The financial statement analysis process provides a systematic approach for extracting and evaluating the accounting information needed for a specific business purpose. Although every analysis is different, the process used is likely to be similar.
The financial statement analysis process includes establishing the goal or goals that the analysis is supposed to achieve which helps draw the analyst’s attention to the most relevant information. Typical general goals include screening, diagnosis, forecasting, and reconstruction. A full review of the financial statements and the notes produces a rounded view of the company and may call attention to specific areas that should be analyzed in detail. The selection of techniques to generate the information required depends on the goal of the analysis .As well as ratios, common techniques include common-size statements, vertical analysis, and horizontal analysis. The application of appropriate techniques is often a mechanical process, although care should be taken that differences in ratio calculation, accounting policies, asset valuation, and so on are understood so that a valid comparison between companies can be made. Finally, interpretation of the results requires putting the results in context- for example, by comparing results with industry benchmarks.

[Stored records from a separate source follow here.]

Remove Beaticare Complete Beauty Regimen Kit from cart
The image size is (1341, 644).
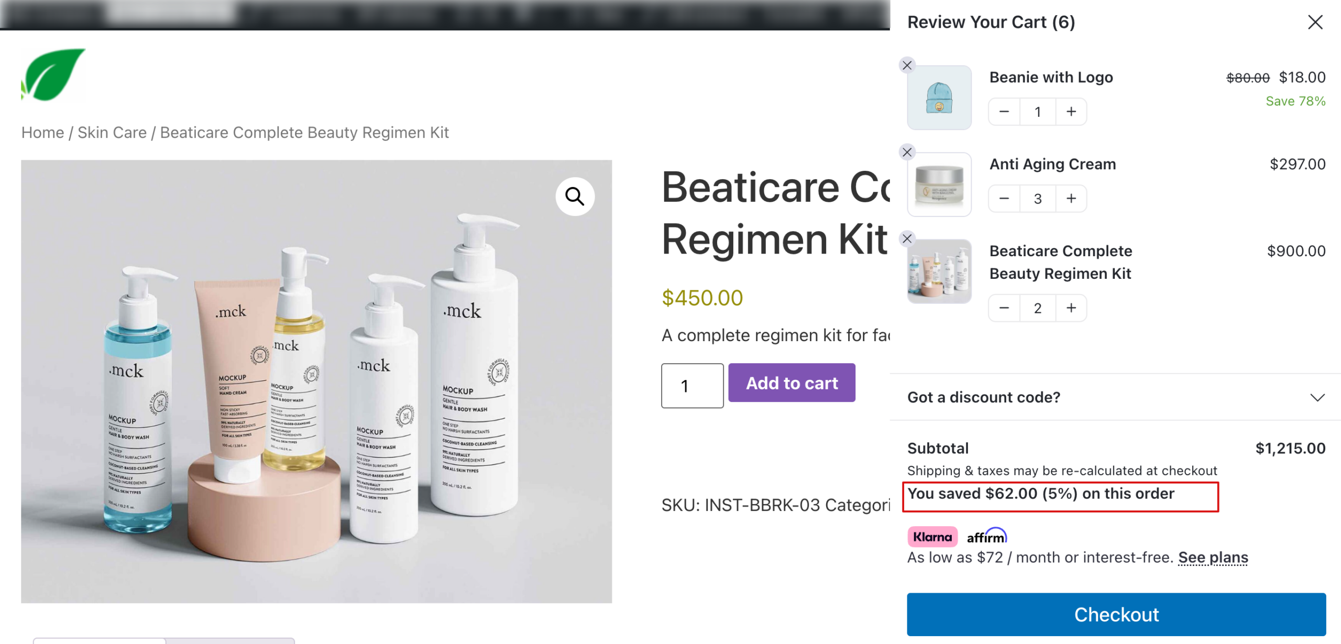907,238

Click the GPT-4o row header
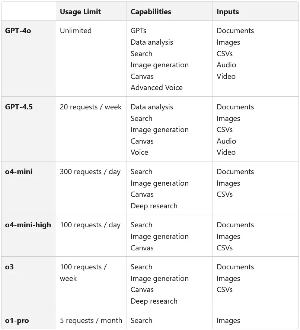[x=18, y=31]
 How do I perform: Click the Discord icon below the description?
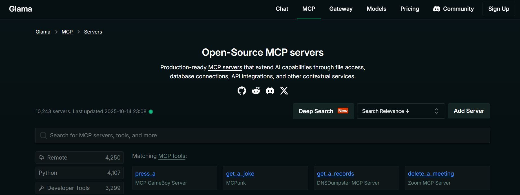click(270, 91)
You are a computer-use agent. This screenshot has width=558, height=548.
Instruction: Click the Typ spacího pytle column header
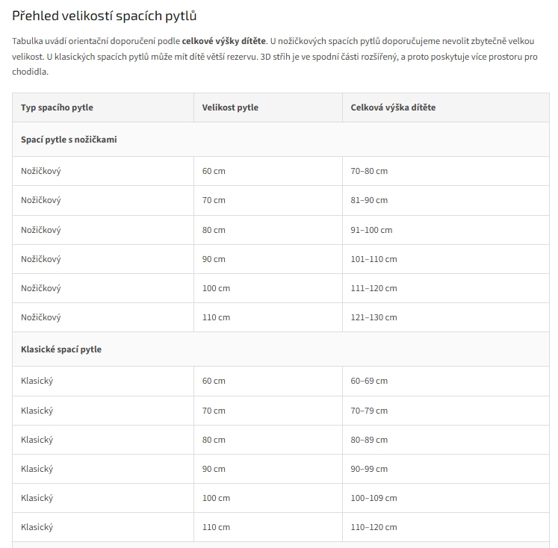pyautogui.click(x=103, y=108)
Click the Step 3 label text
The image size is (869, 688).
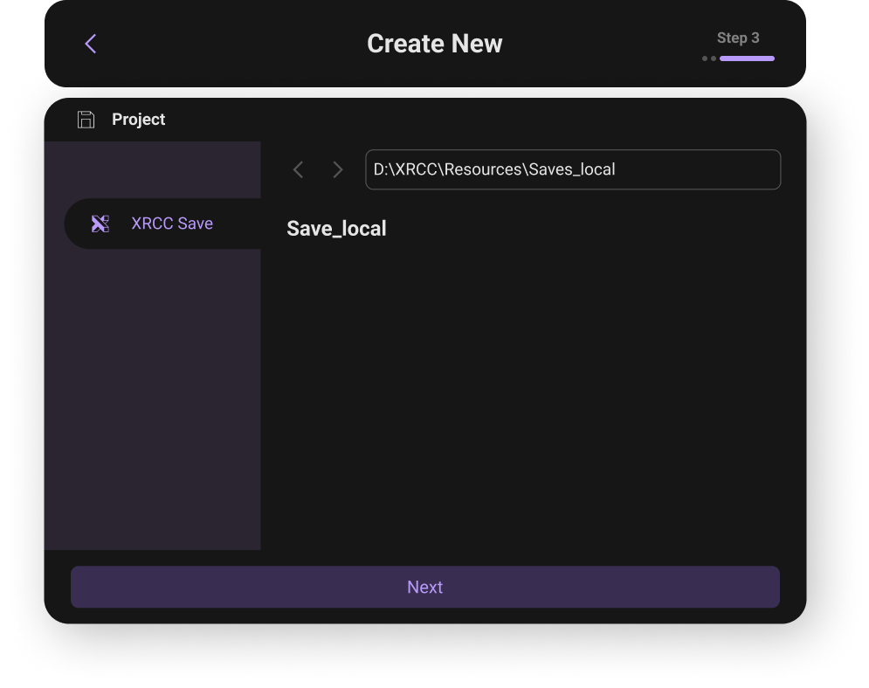pyautogui.click(x=738, y=38)
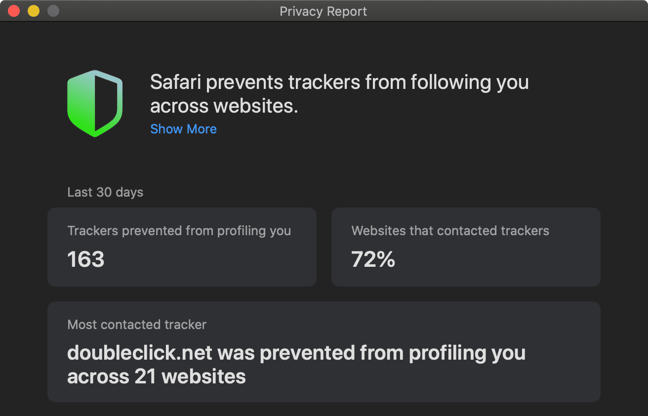This screenshot has height=416, width=648.
Task: Click the Show More link
Action: (183, 129)
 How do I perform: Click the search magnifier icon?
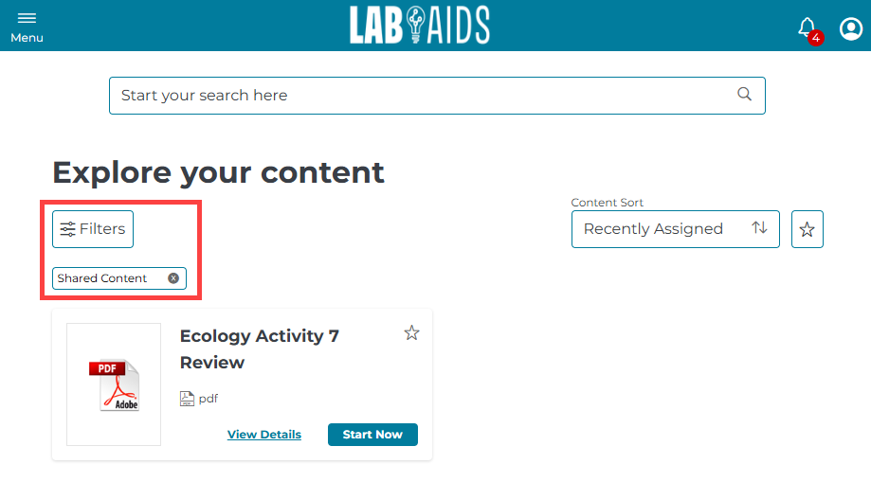pyautogui.click(x=744, y=95)
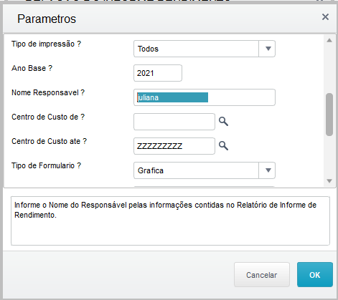Click the help description text box
Screen dimensions: 338x300
coord(170,221)
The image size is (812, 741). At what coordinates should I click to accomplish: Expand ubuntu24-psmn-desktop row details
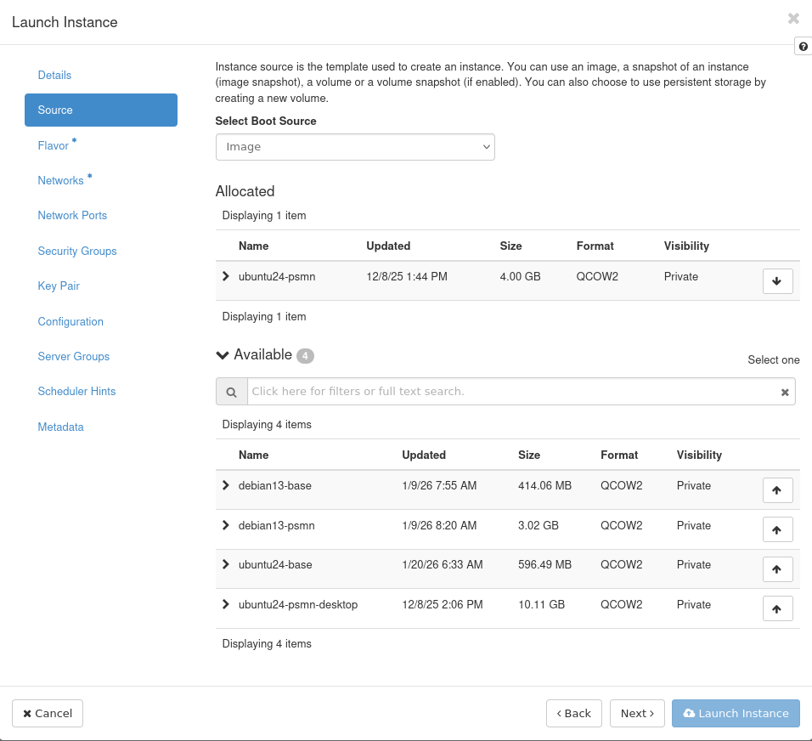point(226,604)
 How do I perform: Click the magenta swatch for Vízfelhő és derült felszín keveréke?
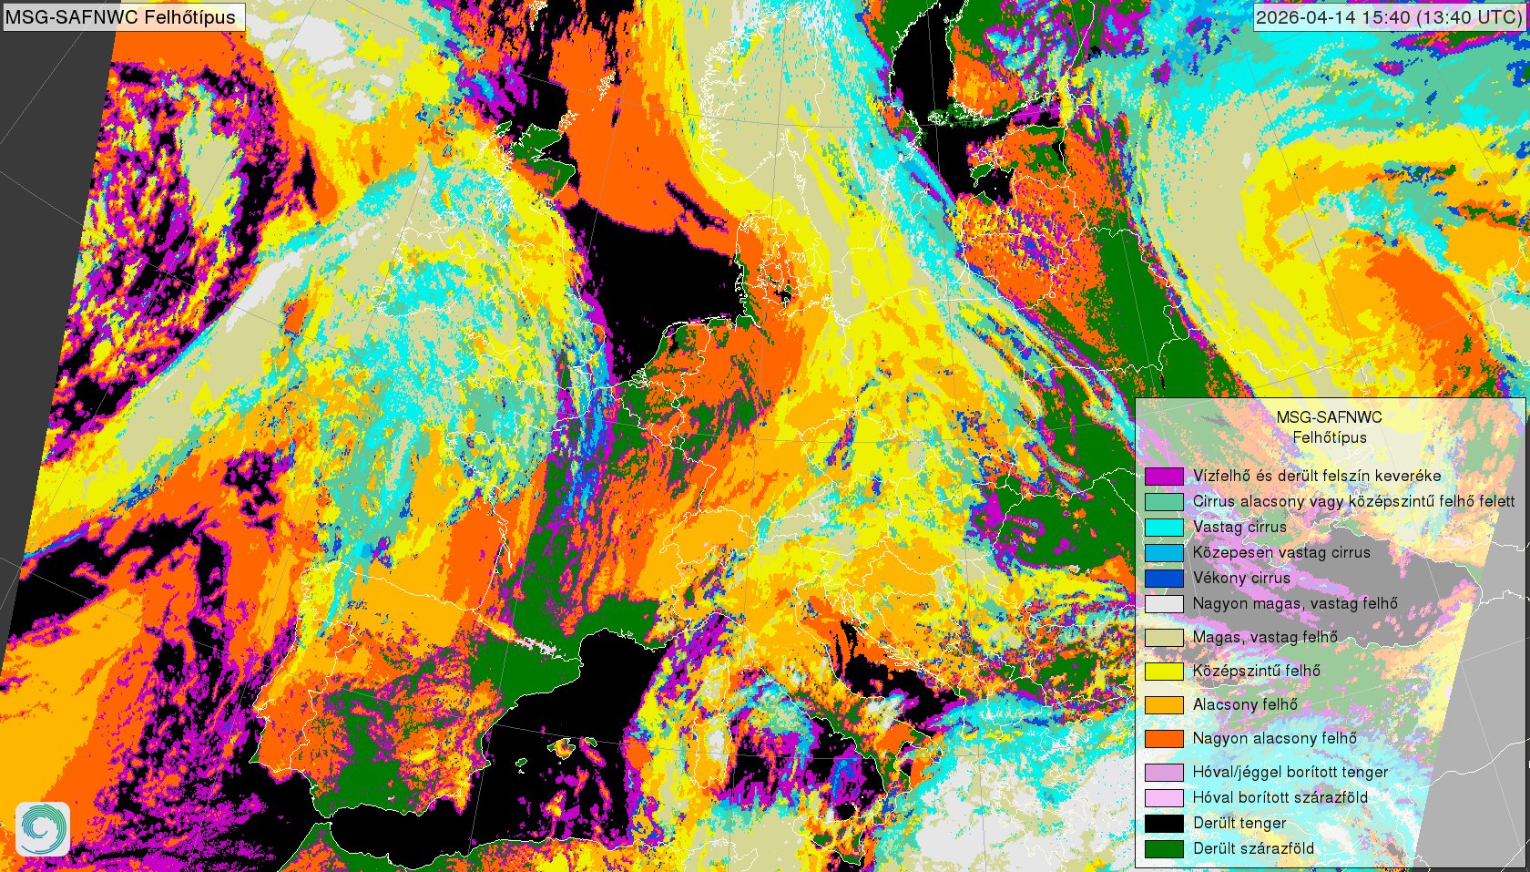1164,476
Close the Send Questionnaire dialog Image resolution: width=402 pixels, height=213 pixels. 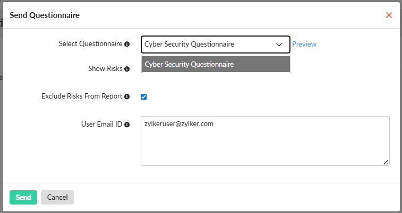coord(389,15)
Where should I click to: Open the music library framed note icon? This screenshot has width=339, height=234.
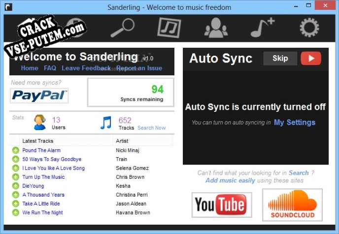[169, 28]
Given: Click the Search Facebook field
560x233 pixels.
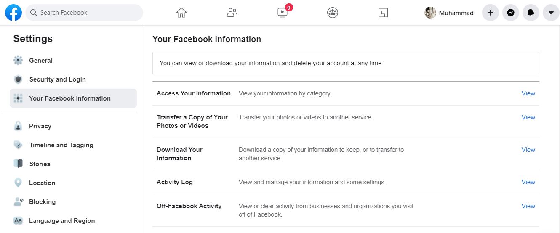Looking at the screenshot, I should tap(84, 13).
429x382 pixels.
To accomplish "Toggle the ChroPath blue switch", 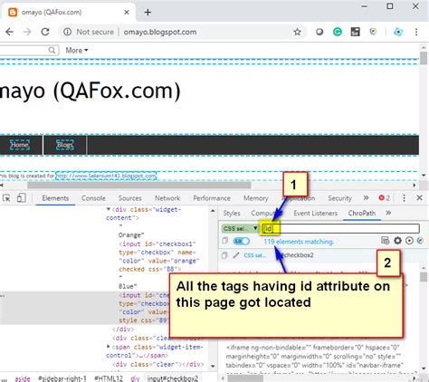I will (x=242, y=241).
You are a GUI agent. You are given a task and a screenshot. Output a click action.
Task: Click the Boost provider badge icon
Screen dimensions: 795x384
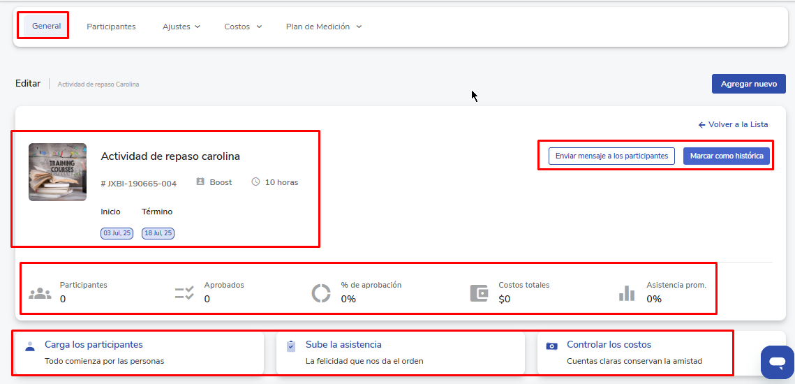coord(200,182)
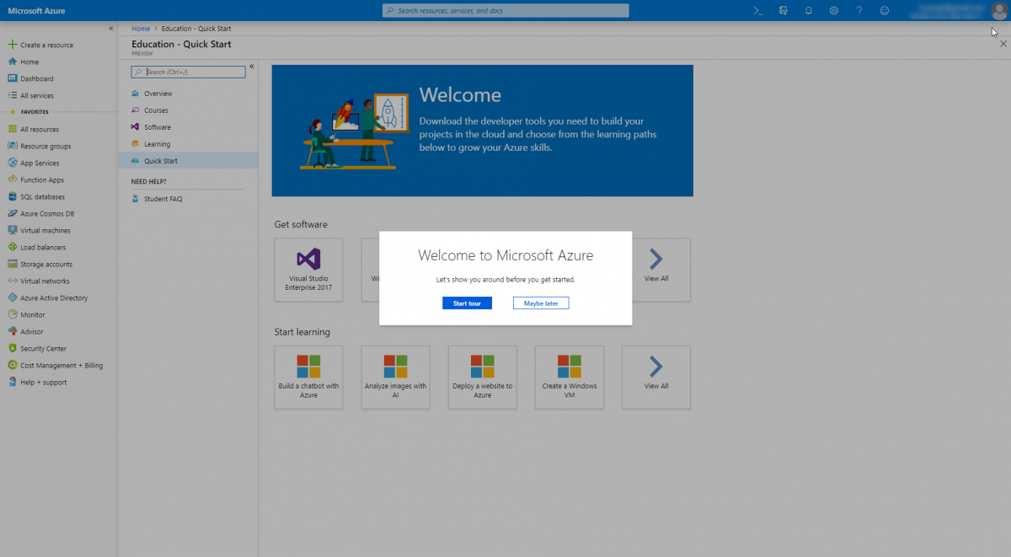The width and height of the screenshot is (1011, 557).
Task: Open Student FAQ under Need Help
Action: coord(163,199)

One technique used for analyzing financial statements is vertical analysis. It can be difficult to see even basic financial relationships when looking at the numerical values in a company’s financial statements. Therefore, it is helpful to construct common-size statements and perform a vertical analysis in order to look for any unusual percentages in the common-size statements that identify items that have an excessively large or small value when considered relative to other values reported in the same accounting period. Both single period and multiple period vertical analyses can be used.
Another technique used for analyzing financial statements is horizontal analysis. It involves making comparisons across two or more years of financial statements data. Although horizontal analysis techniques can be applied to the balance sheet to quantify the changes in current or total assets over time, this type of analysis is usually focused on quantifying the changes in a company’s profitability over time.